PSG leapfrog Man City as the world’s most financially powerful club


Liverpool trump Manchester United AGAIN! Red Devils plummet down Football’s Rich List… with PSG in top spot ahead of City, Barcelona out of the top 10 and Borussia Dortmund surging up

  • PSG have topped the annual Soccerex Football Finance 100 report
  • They have leapfrogged Manchester City with both way ahead of chasing pack
  • The report makes sorry reading for Manchester United, who are down in 16th
  • Tottenham are fourth on list with Bayern Munich third and Real Madrid fifth 

PSG have overtaken Manchester City as the most financially powerful club in world football, according to the annual Soccerex Football Finance 100 report.

But the report makes sorry reading for Manchester United, who have dropped down eight places, out of the top 10 and below Liverpool for the first time.

Bayern Munich are third and Real Madrid fifth, while Tottenham are a surprising name coming in at fourth in the list.

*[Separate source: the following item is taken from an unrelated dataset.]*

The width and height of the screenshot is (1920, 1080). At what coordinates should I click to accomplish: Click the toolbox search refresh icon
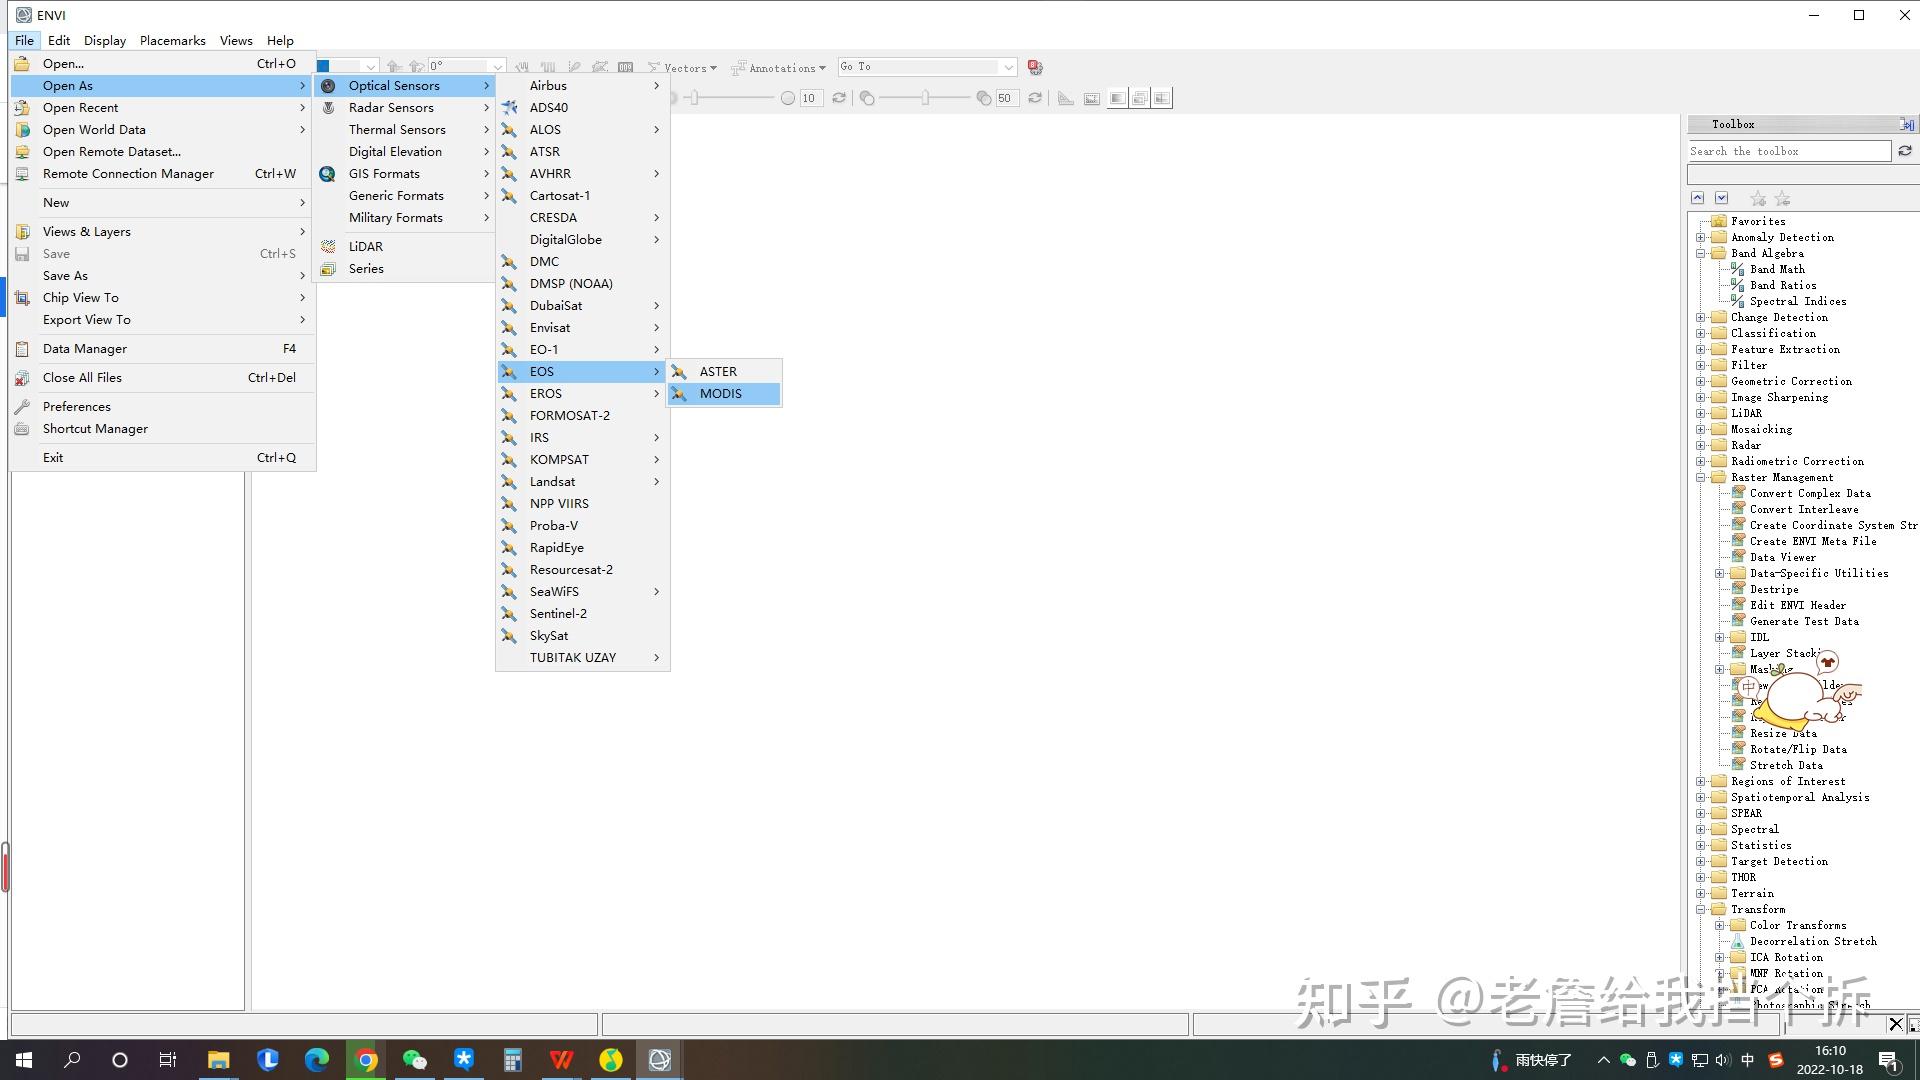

PSG have overtaken Manchester City as the most financially powerful club in world football

City are second in the list, according to the annual Soccerex Football Finance 100 report

The clubs are rated by a football finance index score, which is based on the value of the current squad, tangible assets, finance available in their accounts and potential owner investment and net debt. 

The analysis is based on balance sheets and annual reports published by clubs as well as sources from as far afield as UEFA, the Financial Times, Bloomberg, Yahoo Finance, Forbes, Transfermarkt and Hooevers. This edition analyses the financial year 2017-18.

The report ranks the financial potential of each club and develops a methodology that looks at the performance of clubs in the five key variables, weighted against that variable’s percentage of the accumulative total, thereby giving an FFI score.

PSG top the list with an FFI score of 5.318. They and second-placed Manchester City (5.197) are way ahead of the chasing pack.  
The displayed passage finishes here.